PROCWrtCam(reg%, WrtByte%)
mem%?0 = reg%
mem%?1 = WrtByte%
iic%!0 = CamWrtAddr%
iic%!4 = mem%
iic%!8 = 2
SYS “OS_IICOp”, iic%, 1
ENDPROC

REM Routine to read and return a data byte from a specified register in the camera.
DEF FNReadCam(reg%)
mem%?0 = reg%
iic%!0 = CamWrtAddr%
iic%!4 = mem%
iic%!8 = 1
SYS “OS_IICOp”, iic%, 1
iic%!0 = CamReadAddr%
iic%!4 = mem% + 1
iic%!8 = 1
SYS “OS_IICOp”, iic%, 1
= mem%?1

However, you will note above that I am invoking the OS_IICOp SWI twice in the camera reading function, once to write the selected register number to the camera and a second time to read the data byte back from the camera. My understanding is that these two operations (a write followed by a read) should be possible using a single call to the OS_IICOp SWI as in the following version of the camera read routine:

REM Routine to read and return a data byte from a specified register in the camera.
DEF FNReadCam(reg%)
mem%?0 = reg%
iic%!0 = CamWrtAddr%
iic%!4 = mem%
iic%!8 = 1
iic%!12 = CamReadAddr%
iic%!16 = mem% + 1
iic%!20 = 1
SYS “OS_IICOp”, iic%, 2
= mem%?1

However, this causes the camera to not send an acknowledgement in the statement that invokes the SWI.

If I add the NoStart bit by updating the appropriate statement thusly:

Then it does not elicit the error message but the function always returns &80 from any register that I try to read in the camera.

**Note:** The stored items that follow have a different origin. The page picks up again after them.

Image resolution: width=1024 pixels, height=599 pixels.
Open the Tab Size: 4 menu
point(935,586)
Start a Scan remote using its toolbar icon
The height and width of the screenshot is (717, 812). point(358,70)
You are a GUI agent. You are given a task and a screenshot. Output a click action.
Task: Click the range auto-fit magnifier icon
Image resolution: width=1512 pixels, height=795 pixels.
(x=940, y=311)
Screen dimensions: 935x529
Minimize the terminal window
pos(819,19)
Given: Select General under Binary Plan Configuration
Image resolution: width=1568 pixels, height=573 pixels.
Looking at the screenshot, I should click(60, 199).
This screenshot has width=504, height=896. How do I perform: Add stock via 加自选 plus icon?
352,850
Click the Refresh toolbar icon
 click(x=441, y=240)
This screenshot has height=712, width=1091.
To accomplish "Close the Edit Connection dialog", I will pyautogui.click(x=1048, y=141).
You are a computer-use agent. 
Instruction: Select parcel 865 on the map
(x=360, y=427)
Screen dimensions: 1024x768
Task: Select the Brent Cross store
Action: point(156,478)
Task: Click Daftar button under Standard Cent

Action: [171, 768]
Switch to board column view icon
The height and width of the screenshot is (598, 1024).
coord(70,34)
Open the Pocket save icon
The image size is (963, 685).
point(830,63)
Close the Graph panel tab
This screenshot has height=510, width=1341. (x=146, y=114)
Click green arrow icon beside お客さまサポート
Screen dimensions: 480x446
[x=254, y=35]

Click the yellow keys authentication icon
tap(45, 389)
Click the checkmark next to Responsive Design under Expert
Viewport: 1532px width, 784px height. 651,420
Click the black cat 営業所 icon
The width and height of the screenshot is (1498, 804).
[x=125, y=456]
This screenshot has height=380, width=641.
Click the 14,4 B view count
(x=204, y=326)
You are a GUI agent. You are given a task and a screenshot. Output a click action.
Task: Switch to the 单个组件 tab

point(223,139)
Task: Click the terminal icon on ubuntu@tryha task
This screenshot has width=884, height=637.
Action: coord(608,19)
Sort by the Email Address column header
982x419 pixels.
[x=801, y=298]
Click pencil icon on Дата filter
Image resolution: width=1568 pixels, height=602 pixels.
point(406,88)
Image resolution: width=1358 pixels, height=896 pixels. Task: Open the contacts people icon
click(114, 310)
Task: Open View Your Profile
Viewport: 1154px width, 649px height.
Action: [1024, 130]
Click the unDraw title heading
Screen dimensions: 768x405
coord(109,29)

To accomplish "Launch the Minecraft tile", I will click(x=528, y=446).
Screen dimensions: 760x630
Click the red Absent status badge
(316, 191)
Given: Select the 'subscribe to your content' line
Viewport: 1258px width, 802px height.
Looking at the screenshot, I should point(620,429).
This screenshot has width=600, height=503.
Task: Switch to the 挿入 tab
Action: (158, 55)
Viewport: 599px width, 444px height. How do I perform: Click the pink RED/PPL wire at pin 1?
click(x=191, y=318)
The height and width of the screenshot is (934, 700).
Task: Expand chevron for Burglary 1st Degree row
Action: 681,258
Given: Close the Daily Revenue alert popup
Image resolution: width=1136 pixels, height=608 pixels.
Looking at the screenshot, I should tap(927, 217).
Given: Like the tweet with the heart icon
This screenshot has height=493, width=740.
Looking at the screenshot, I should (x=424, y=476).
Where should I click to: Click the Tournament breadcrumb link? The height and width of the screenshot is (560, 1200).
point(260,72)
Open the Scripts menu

As a further experiment, I tried to use the deprecated IIC_Control SWI with the following version of the FNReadCam() function:

DEF FNReadCam(reg%)
mem%?0 = reg%
SYS “IIC_Control”, CamWrtAddr%, mem%, 1
SYS “IIC_Control”, CamReadAddr%, mem% + 1, 1
= mem%?1

This routine seems to work correctly. Of course, I know that we are directed to replace the use of IIC_Control with OS_IICOp. I still feel that I must be missing something related to using OS_IICOp that should allow it to work with a single call that both writes the register selection to the camera and then reads back the current contents of that register.

I would appreciate any advice that you have.

P.S. – I reviewed the example posted by Chris Hall one more time and noted that mysterious &20 that was present but left people wondering about its purpose. It occurred to me that this might be an important clue as to what should be done. So I tried testing the version of the camera read routine that uses a single OS_IICOp operation with that &20 mixed in at the same positions as in the example. I also tried it both with and without the &80000000 NoStart bit. The presence or absence of the &20 made no difference in the outcome of any of these tests.